Field Type Default Description
name String "unnamed" Project name used in reports and baselines
version Option<String> None Optional project version string
framework Option<String> None Default framework: "pytorch", "jax", or "tensorflow"
[project]
name = "my-kernels"
version = "0.2.1"
framework = "pytorch"

[validation]

Global validation settings that apply to all ops and kernels unless overridden.

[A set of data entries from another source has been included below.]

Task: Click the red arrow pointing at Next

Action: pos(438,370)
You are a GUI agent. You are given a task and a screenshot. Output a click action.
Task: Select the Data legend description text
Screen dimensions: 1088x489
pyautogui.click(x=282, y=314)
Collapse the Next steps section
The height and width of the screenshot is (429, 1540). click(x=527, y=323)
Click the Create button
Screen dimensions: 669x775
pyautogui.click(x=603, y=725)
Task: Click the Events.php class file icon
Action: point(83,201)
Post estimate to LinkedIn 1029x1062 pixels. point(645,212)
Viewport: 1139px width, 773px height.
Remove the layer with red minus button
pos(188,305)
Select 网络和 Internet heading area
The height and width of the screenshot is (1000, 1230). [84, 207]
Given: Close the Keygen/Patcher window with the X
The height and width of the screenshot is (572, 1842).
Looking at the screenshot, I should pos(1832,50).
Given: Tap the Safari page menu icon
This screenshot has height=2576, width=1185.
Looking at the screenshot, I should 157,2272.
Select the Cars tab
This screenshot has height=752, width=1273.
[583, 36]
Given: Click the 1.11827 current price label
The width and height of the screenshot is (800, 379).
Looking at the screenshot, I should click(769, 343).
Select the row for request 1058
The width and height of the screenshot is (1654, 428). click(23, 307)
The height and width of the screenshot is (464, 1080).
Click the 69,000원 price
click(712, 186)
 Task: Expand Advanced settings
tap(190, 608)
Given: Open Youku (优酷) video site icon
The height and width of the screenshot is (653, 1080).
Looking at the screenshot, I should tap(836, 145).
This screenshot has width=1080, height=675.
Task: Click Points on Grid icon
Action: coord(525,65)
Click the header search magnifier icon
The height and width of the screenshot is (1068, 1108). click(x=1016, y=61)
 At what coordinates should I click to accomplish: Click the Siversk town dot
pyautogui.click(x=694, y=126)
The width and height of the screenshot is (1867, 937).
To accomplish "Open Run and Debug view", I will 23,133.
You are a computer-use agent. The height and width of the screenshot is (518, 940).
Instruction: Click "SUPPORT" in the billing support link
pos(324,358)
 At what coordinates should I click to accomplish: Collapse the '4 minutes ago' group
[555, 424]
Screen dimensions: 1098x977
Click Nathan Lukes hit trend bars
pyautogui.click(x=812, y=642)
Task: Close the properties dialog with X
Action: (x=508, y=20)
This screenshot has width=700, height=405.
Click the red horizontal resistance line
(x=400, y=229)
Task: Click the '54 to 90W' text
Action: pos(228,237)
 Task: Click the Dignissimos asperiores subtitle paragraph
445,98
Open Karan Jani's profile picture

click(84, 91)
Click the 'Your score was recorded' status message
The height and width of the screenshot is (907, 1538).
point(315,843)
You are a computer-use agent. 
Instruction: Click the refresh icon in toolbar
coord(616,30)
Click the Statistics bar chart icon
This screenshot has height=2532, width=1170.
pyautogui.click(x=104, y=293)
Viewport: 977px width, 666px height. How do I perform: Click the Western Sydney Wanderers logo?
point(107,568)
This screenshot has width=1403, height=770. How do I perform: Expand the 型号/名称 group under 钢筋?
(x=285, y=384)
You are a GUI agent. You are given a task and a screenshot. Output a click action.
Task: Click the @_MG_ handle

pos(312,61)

Field Type Default Description
dtypes Vec<String> ["float32"] Data types to validate by default
check_nan bool true Check for NaN values in outputs
check_inf bool true Check for Inf values in outputs
seed Option<u64> None Global RNG seed for reproducible runs
tolerances HashMap<String, f64> (see below) Per-dtype absolute tolerance thresholds

Default Tolerances

Dtype Default Tolerance
float32 1e-5
float16 1e-3
bfloat16 1e-3
[validation]
dtypes = ["float32", "float16"]
check_nan = true
check_inf = true
seed = 42

[validation.tolerances]
float32 = 1e-5
float16 = 1e-3
bfloat16 = 1e-3

Note

The tolerances map uses dtype names as keys and absolute tolerance values as floating-point numbers. Any dtype not listed falls back to the float32 default.


[[ops]]

Define operations to validate. Each [[ops]] entry describes a single op with its reference implementation and validation parameters.

Field Type Default Description
name String (required) Unique name for this op
module Option<String> None Python module path for the op
reference String (required) Path to the reference script
op_script Option<String> None Path to an optional op-under-test script
input_names Vec<String> [] Names of the input tensors
execution_mode String "client_side" Execution mode: "client_side" or "daemon_side"
frameworks Vec<String> [] Frameworks this op supports
tolerances HashMap<String, f64> {} Per-dtype tolerances overriding the global defaults
invariants InvariantConfig (see below) Output invariant checks
[[ops]]
name = "softmax"
reference = "scripts/softmax_ref.py"
op_script = "scripts/softmax_op.py"
input_names = ["logits"]
execution_mode = "client_side"
frameworks = ["pytorch", "jax"]

[ops.tolerances]
float32 = 1e-6
float16 = 5e-4

[ops.invariants]
non_negative = true
no_nan = true

[[ops]].invariants

Invariant checks applied to op outputs after numerical comparison.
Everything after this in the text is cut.